A Florida-based pari-mutuel betting operator has filed a suit calling for the US federal government to block online sports betting in Florida.
The case has been filed on the grounds that the tribal compact permitting statewide betting violates federal law and the state constitution.
The compact in question was approved by the state legislature and Governor Ron DeSantis in May, before receiving approval from the Department of the Interior last month. It would allow online sports bets to be placed from anywhere in the state with servers located on the Seminole Tribe’s lands in a so-called “wheel-and-spoke” model.
The suit – filed by West Flagler Associates in the US District Court of Columbia – alleges that offering statewide online sports betting through servers on tribal lands cannot be considered as betting on tribal lands.
As a result, West Flagler argues that it violates the state constitution, which states that any expansion beyond tribal lands must be approved via a referendum and should not have been approved by the Department of the Interior.
In addition, West Flagler argued that it would suffer “irreparable harm” from the launch of statewide mobile betting.

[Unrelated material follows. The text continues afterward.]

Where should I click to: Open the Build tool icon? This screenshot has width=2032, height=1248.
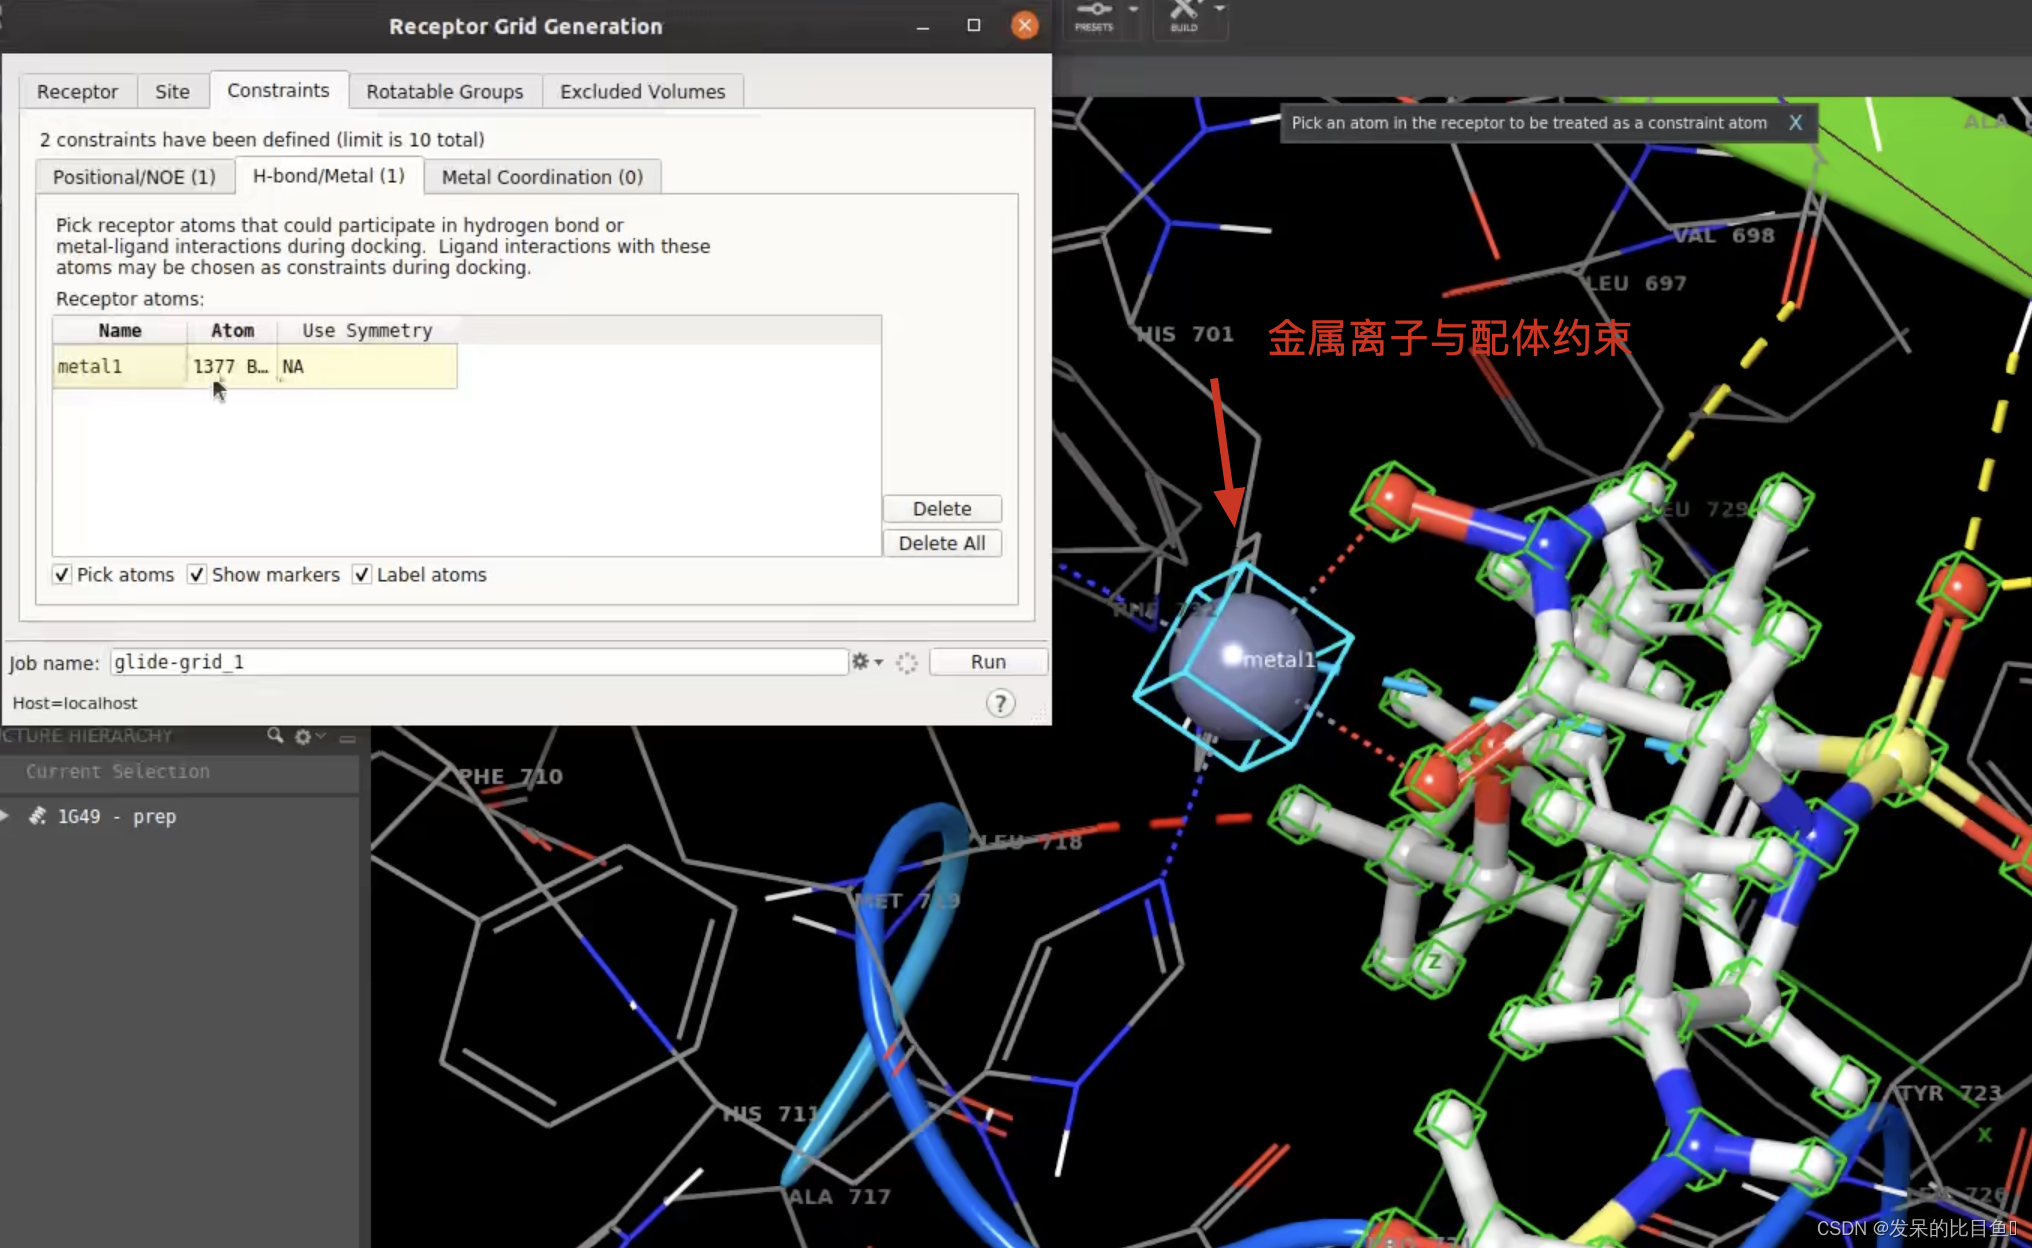point(1184,14)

West Flagler argued that the Indian Gaming Regulatory Act makes clear that tribal bets must be placed on tribal land, and that the State of Florida and the Seminole Tribe cannot change the boundaries of tribal land or “convert gaming that occurs off tribal land to gaming that occurs on tribal land”.
It added that the Unlawful Internet Gambling Enforcement Act of 2006 made clear that placing a bet from a jurisdiction in the US where online betting is prohibited is considered illegal gambling, regardless of where the bet is processed.

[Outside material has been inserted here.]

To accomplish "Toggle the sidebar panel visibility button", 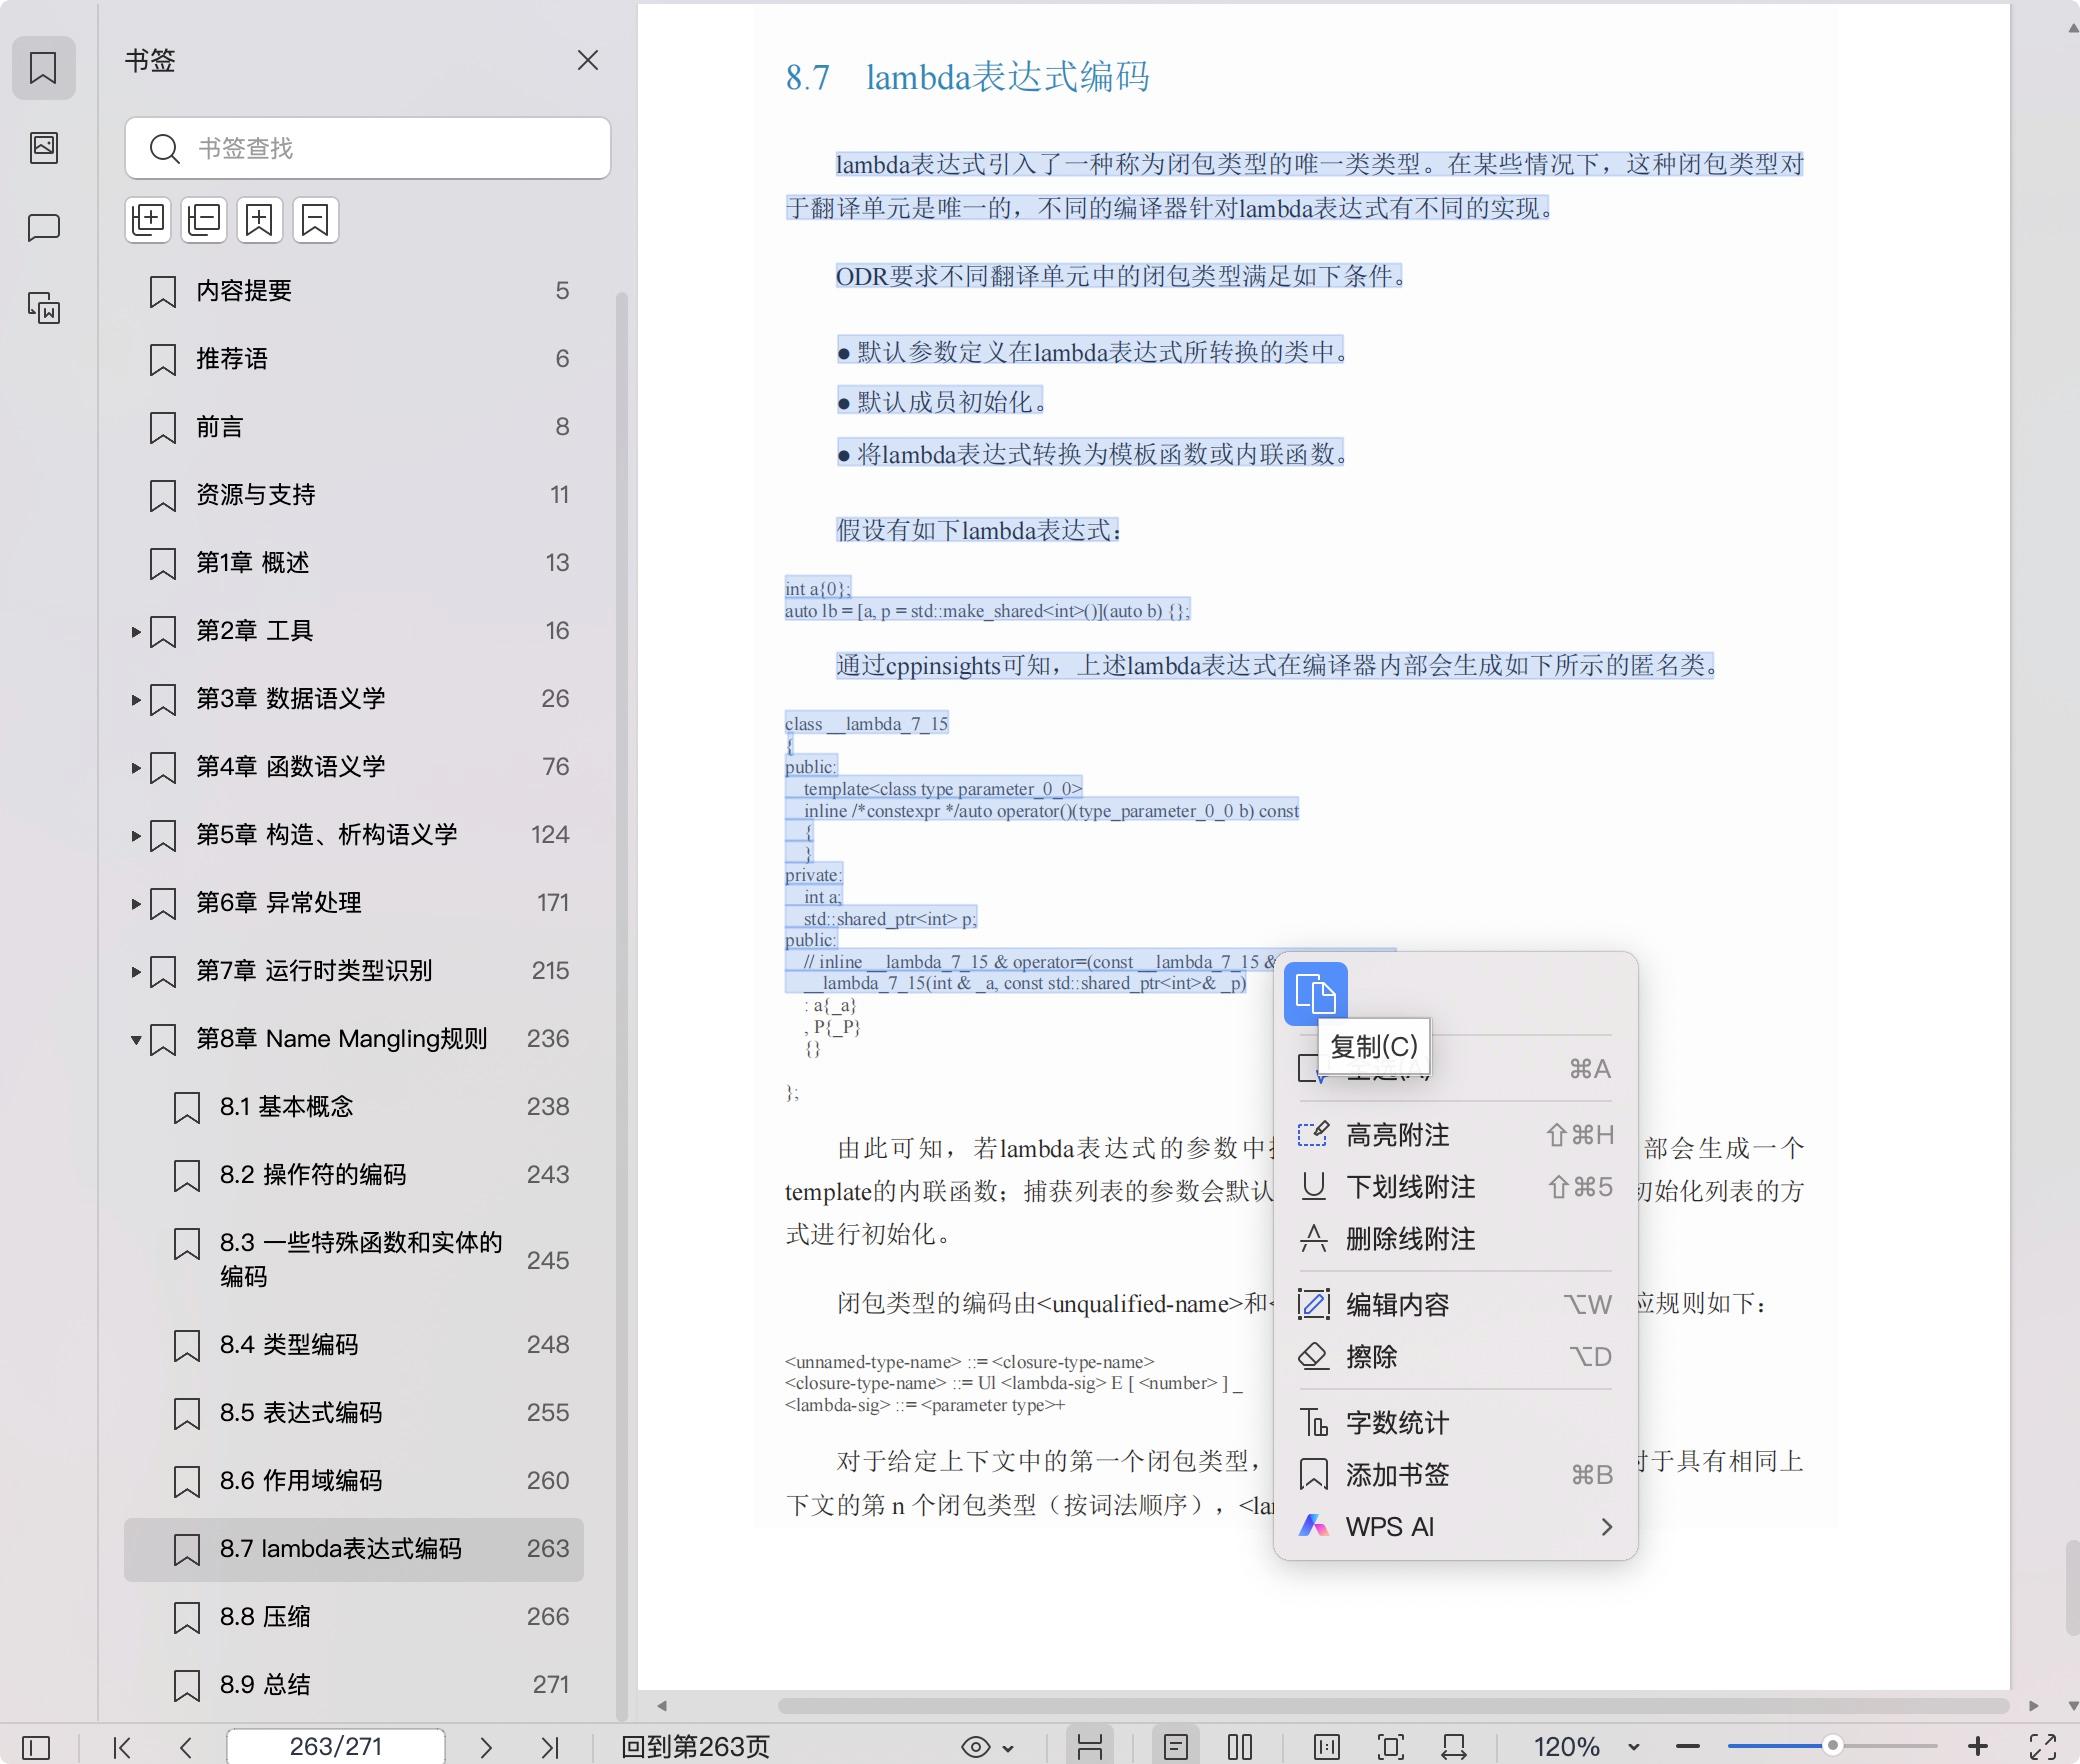I will [x=36, y=1746].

It goes on to say that – by allowing bets to be placed from non-tribal jurisdictions of Florida, where betting not approved by referendum would be prohibited, and be processed on tribal land – the compact would be in violation of both the Unlawful Internet Gambling Enforcement Act of 2006 and the Wire Act.

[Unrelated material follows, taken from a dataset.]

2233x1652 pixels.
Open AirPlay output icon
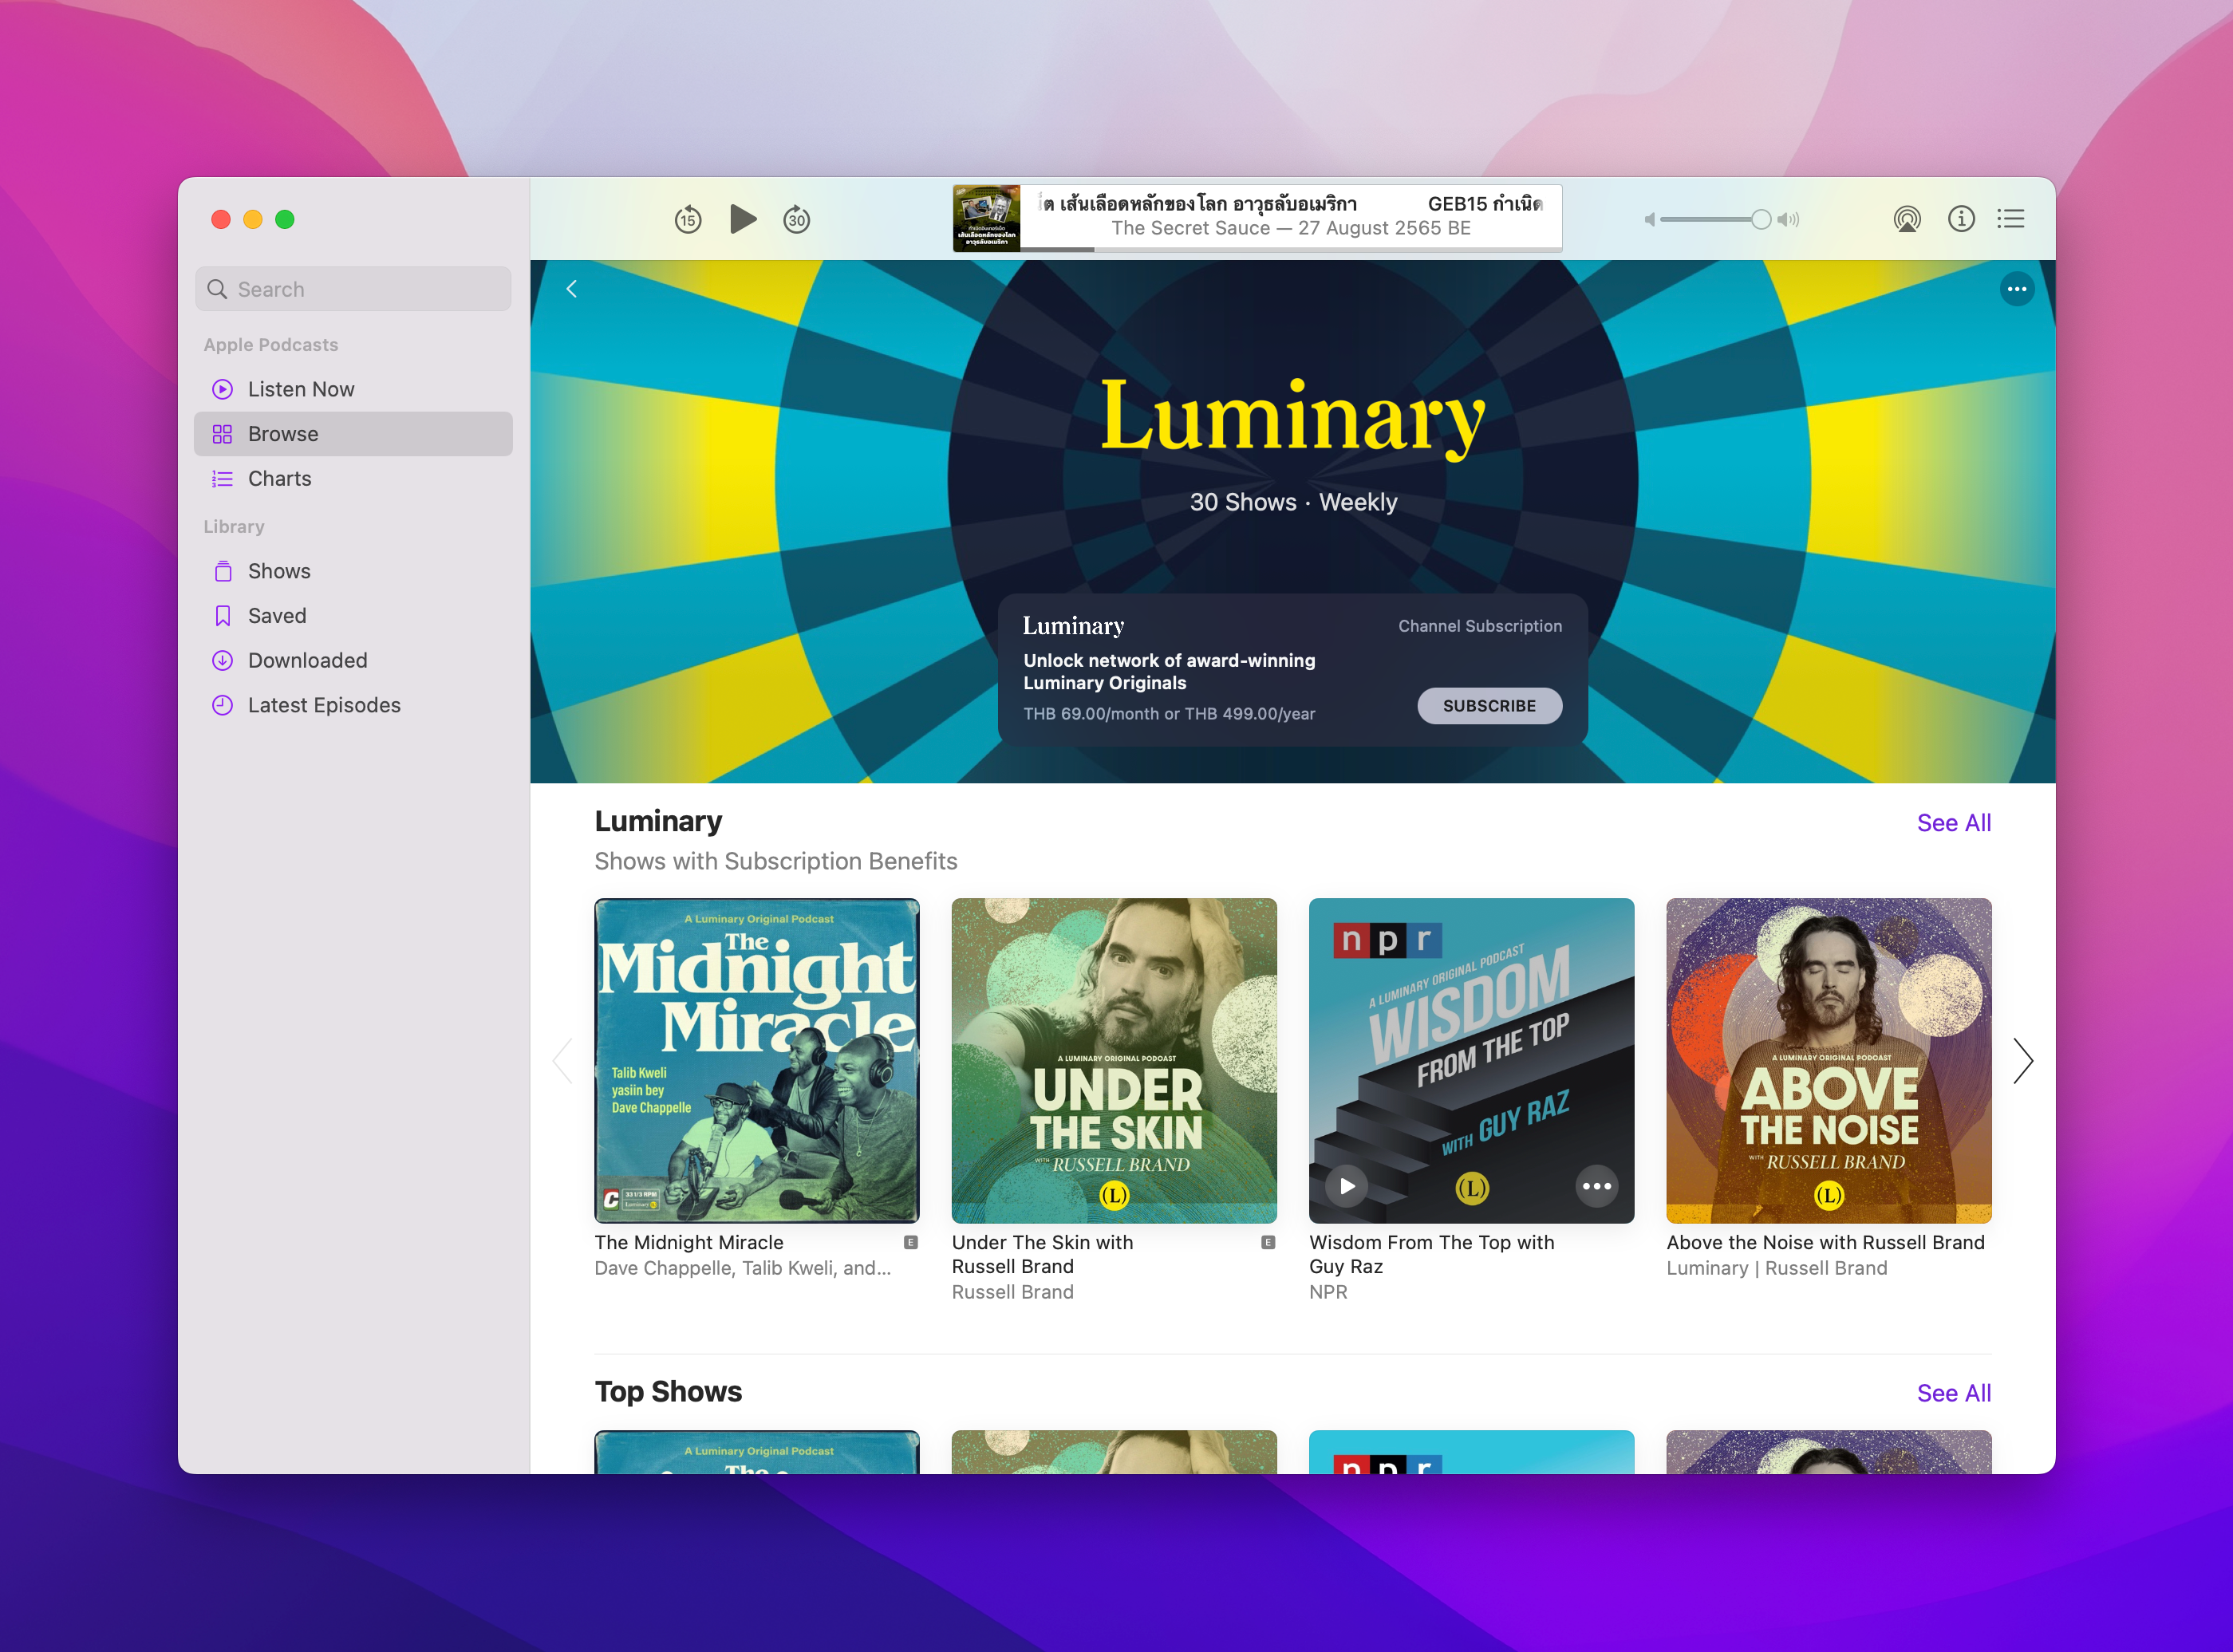[x=1907, y=219]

West Flagler added that the compact would be in violation of the Equal protection Clause of the Fourteenth Amendment to the US Constitution, by allowing a tribe the ability to legally take part in an activity that would be criminal for other groups.
It calls for either summary judgement to dismiss the compact entirely, or – failing that – injunctive relief to temporarily block sports betting while a full trial is held.